For oil and gas operators keen to lower their operating costs, the promise of making savings around pipeline maintenance is especially attractive. According to Smith, the application of machine-learning algorithms to determine whether or not a subsea repair is required could lead to significant savings.
Percentage of pipelines in the US that are 50 years old or more.
The American Petroleum Institute
“Focusing on the upstream sector alone, the costs associated with intervening with a subsea pipeline can be really quite extreme,” he says. “This means you need to be super accurate, prioritising the right kind of assessments. That’s what makes machine learning such an important technique.”
Bhowmik also believes AI-predictive repairs will be crucial in the future of pipeline optimisation. He refers to the rise of the ‘digital twin’ model – the concept whereby operators are able to access a virtual image of a pipeline at any point throughout its life cycle. In effect, the strategy provides a single platform for data, analytics, insight and diagnostics.
“With more and more digital technologies already coming into play, predictive maintenance is certainly going to be important in pipelines.”
“The digital twin model for pipeline fatigue and corrosion monitoring is the future of pipeline inspection strategy,” he says. “Instead of a riskbased inspection strategy, predictive maintenance strategy can be deployed by implementing machine learning-based predictive analytics, real-time pipeline monitoring and cloud computing in a pipeline’s digital twin.
“This will save a significant amount of maintenance cost by avoiding unnecessary inspection. It will also design realistic inspection schedules, eventually helping oil and gas operators to reduce their operational costs.”

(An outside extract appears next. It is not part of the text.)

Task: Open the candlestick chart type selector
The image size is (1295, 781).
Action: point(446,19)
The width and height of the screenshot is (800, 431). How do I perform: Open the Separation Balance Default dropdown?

When, realistically, will this technology come into wider play? Smith believes AI-based predictive pipeline maintenance could become commonplace within the next decade, in line with ongoing digital disruption within the upstream oil and gas sector.
“With more and more digital technologies already coming into play, predictive maintenance is certainly going to be important in pipelines,” he says.
“It’s a long-term investment for companies and should become the norm in the next five to 10 years. I suspect we’ll begin with traditional machine learning before moving towards real-time predictive analytics that use deep learning.”
Like in any industry, some operators will be cagier than others in making such investments – returns might not necessarily be immediate. But those in charge of ageing assets – 45% of US crude oil pipelines are more than 50 years old, according to The American Petroleum Institute – scrimp on pipeline integrity at their peril. They must embrace the digital oilfield.